Source data

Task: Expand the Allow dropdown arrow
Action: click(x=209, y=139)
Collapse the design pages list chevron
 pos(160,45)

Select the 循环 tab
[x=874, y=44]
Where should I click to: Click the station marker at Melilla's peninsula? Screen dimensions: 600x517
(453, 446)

...

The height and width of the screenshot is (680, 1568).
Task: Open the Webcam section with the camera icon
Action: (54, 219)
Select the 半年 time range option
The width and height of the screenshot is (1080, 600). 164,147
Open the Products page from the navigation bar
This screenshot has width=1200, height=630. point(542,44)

==

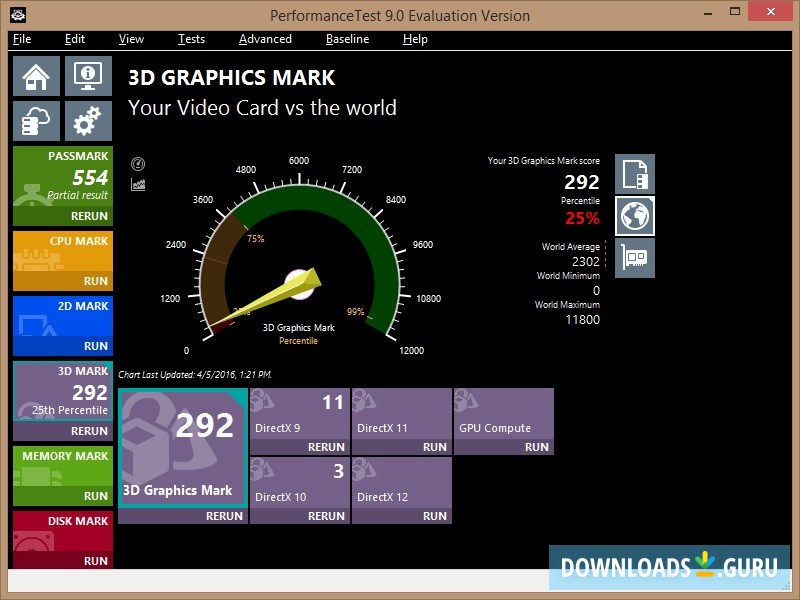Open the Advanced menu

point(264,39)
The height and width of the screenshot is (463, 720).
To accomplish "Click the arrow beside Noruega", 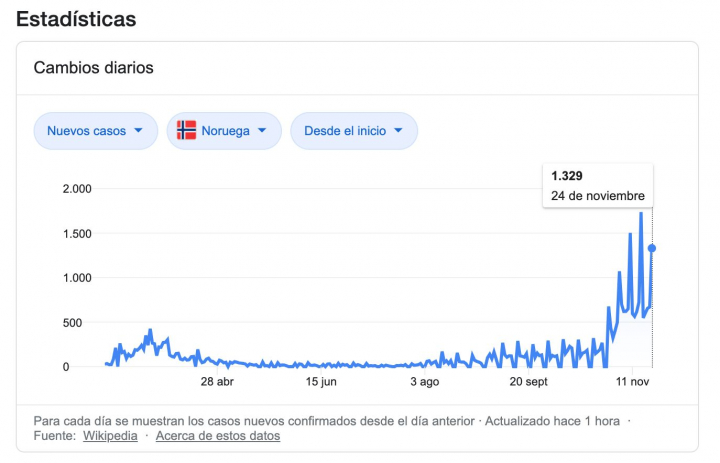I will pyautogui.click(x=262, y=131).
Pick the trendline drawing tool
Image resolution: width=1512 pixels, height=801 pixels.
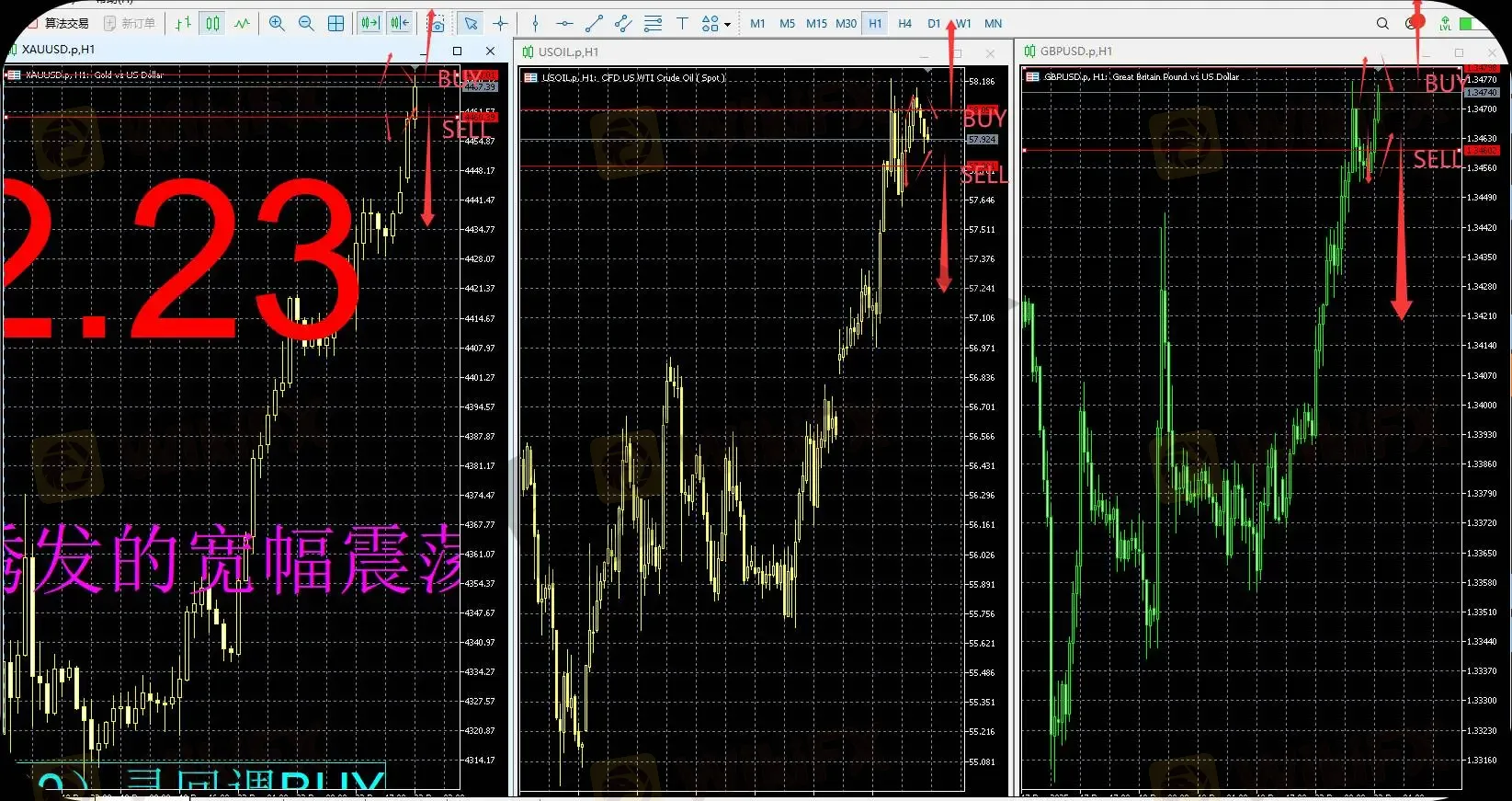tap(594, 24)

Task instructions => Retype the lines of the records above verbatim, beginning with the line that contains "Select the 半年 time range option" and continuing through the line that contains "This screenshot has".

Output of the task =>
Select the 半年 time range option
The width and height of the screenshot is (1080, 600). 164,147
Open the Products page from the navigation bar
This screenshot has width=1200, height=630. point(542,44)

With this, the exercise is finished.